I feel I have a right to be for the sake of being. Where does this sentence come from?  I have always felt I was alive to prove my worth and thereby find it in some activity, status, achievement, award, etc. Unconditional worth was a theory I gave lip service to but could not comprehend.

I want to smell the pine needles and feel the wind blow. As leaves brush against each other, I will run down the hill while my hair blows into my face. I want to feel what it is like to have my hair in my face as opposed to lying on the side of my head. I also want to notice what it is like to see through strands of hair instead of straight though my glasses.  It is so easy to live without noticing you are alive.  Small things are often more important than big things.

Life is too short to worry about what people think.  It is too brief to be concerned with how my life should be. If I let my life unfold, let my spirit dance, and give myself freedom to be myself, then I will become who I am supposed to be.
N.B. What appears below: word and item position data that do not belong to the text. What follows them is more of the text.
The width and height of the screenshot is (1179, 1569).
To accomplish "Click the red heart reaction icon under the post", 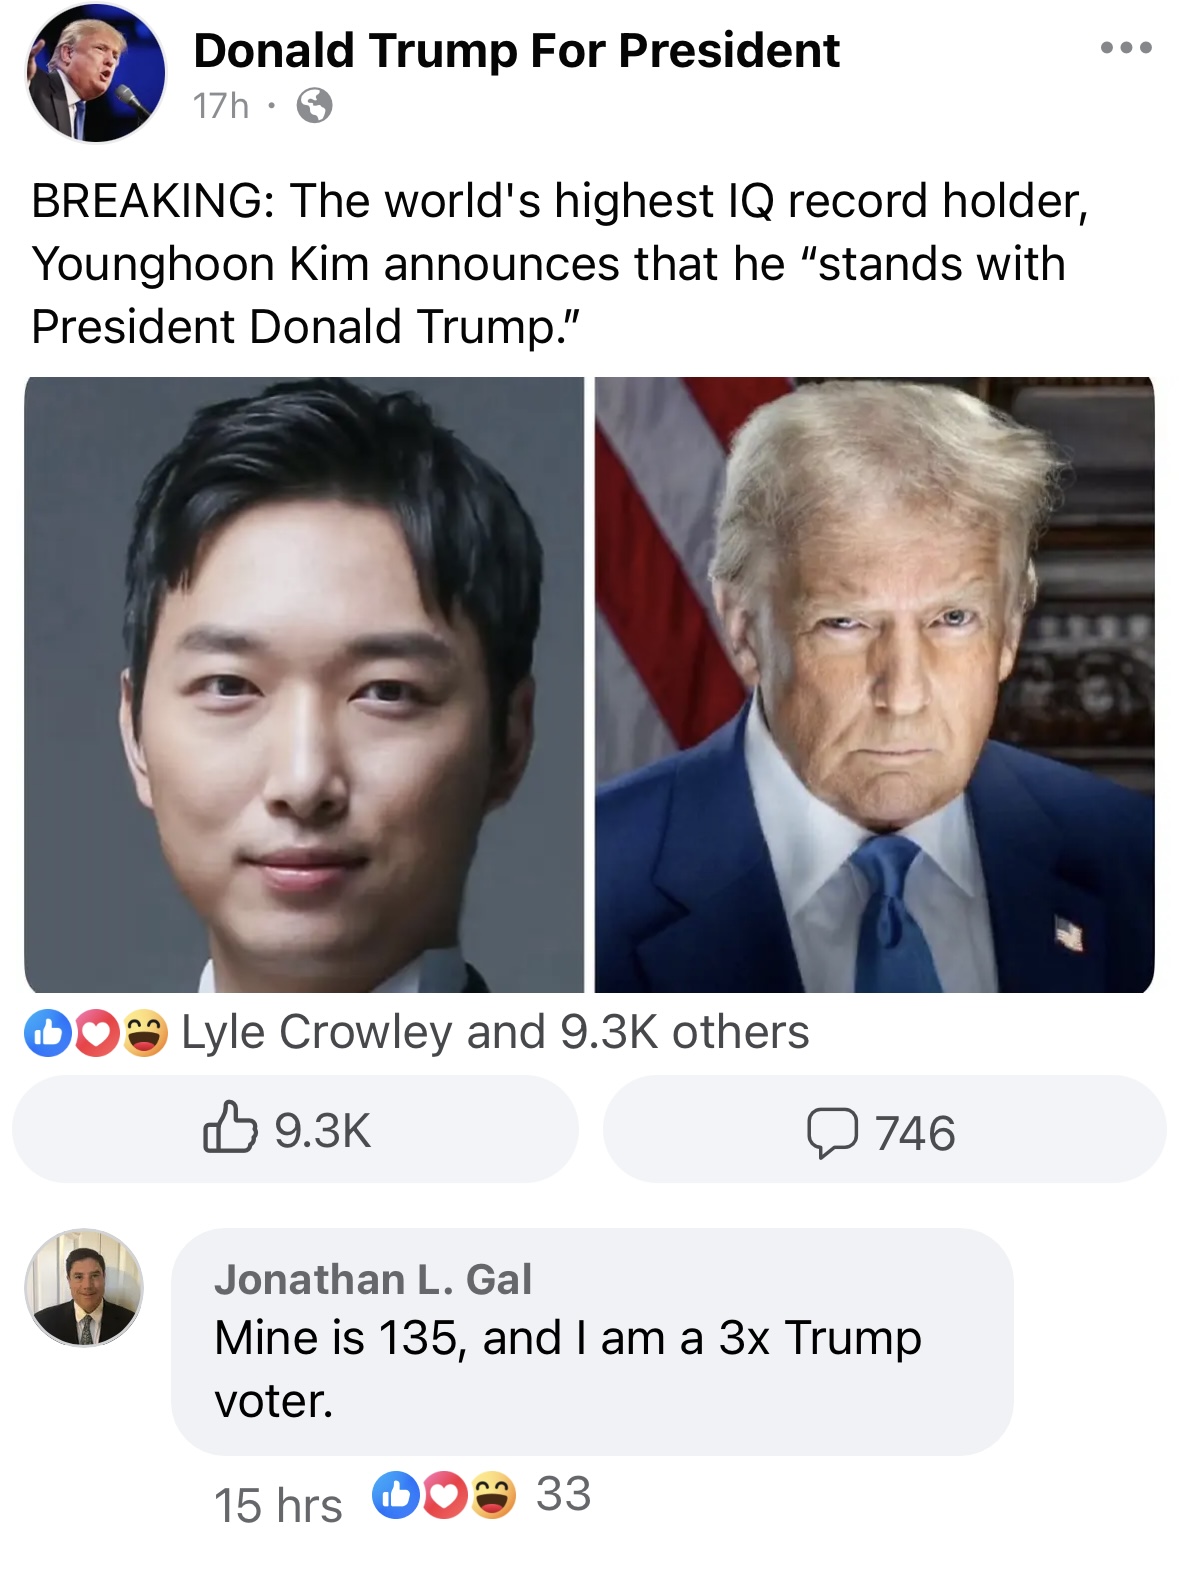I will (x=97, y=1033).
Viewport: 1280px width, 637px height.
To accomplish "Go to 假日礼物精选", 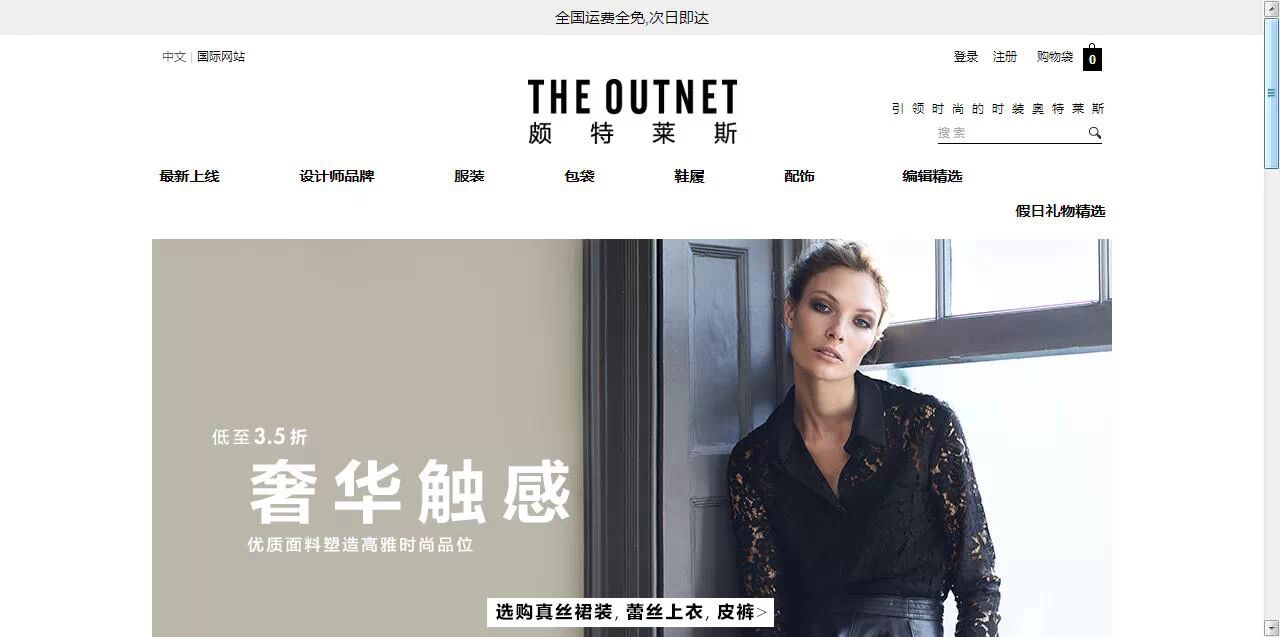I will coord(1060,211).
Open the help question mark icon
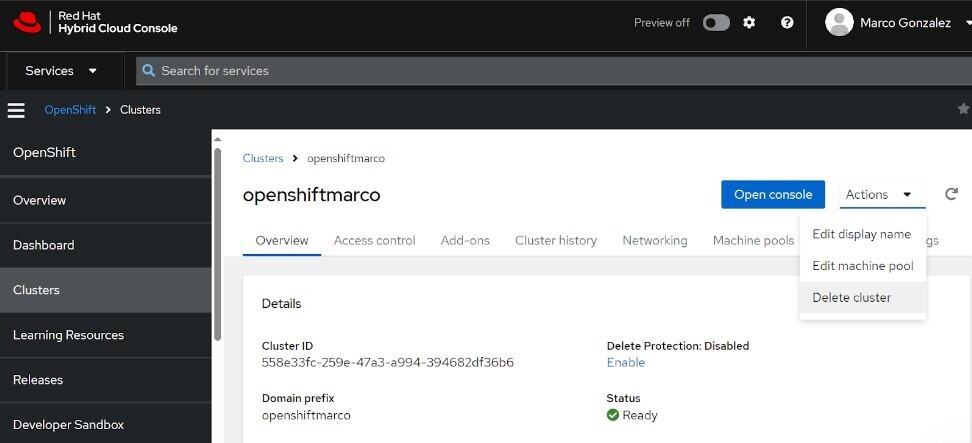The image size is (972, 443). (787, 23)
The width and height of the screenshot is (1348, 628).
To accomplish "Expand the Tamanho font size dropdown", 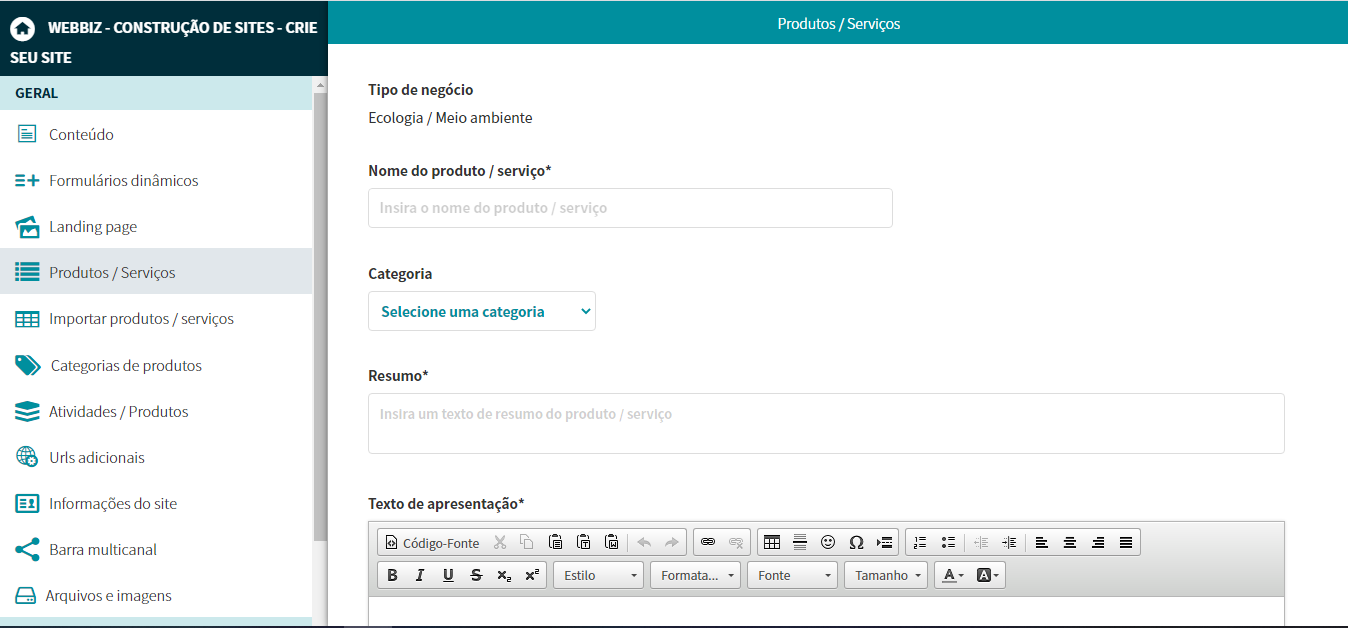I will tap(887, 575).
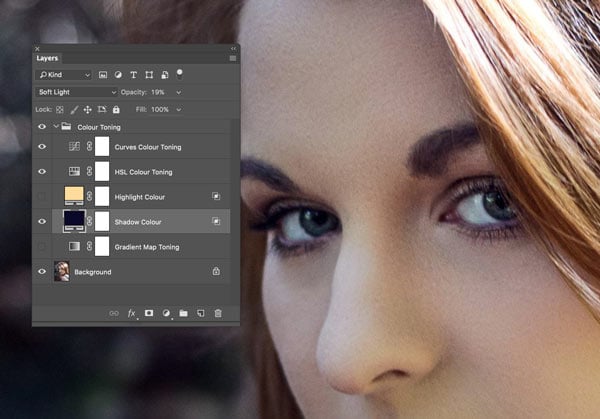Image resolution: width=600 pixels, height=419 pixels.
Task: Create new fill or adjustment layer
Action: 166,313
Being myself is not looking for the right way to look. It is just looking, thinking and wondering. It is not trying to make my eyes a different color.  It is taking the eyes I have and seeing.  This means seeing the world with my opinions and my idiosyncrasies and my dreams.  And if I am color blind I can know it is not a defect but a gift.  No one else in the whole world can see like me. Some people could choose to label color blindness as a negative trait because they don’t know the positive things about it because they are not color blind.

Part of what it means to be alive is to hear with a confidence that doesn’t ask for approval. In the past I have thought, “What am I supposed to hear?”  I was therefore distracted from hearing, living and discovering.  The self dies when she thinks her natural way of hearing is flawed, and when she believes she must hear in a way she is uncapable of hearing.  My self is being reborn; my relationship with myself is starting anew.

I used to define myself by the classes I took, the grades I made, the major I was in, any awards or accomplishments etc.  I think defining myself is limiting thing because I may stop not realizing I can grow beyond those words.  If I was an art therapist, I could say, “I am an art therapist.” But what does that really mean?  Each art therapist is a unique individual like any other person in any other profession.  I am not what I do; I am a human being, not a human doing.  I have tremendous power by believing in myself more and more, in more creative ways and in stronger ways.  That is the key to my future.

This is my first year to send a letter and not list every activity I was doing, each class I took in school, etc.  I did not do that because, for me, that would have been a way to prove my worth.  The news I value the most this year is what is going on inside of me.

Happy New Year! Let’s reach for the stars! Won’t you come and celebrate with me?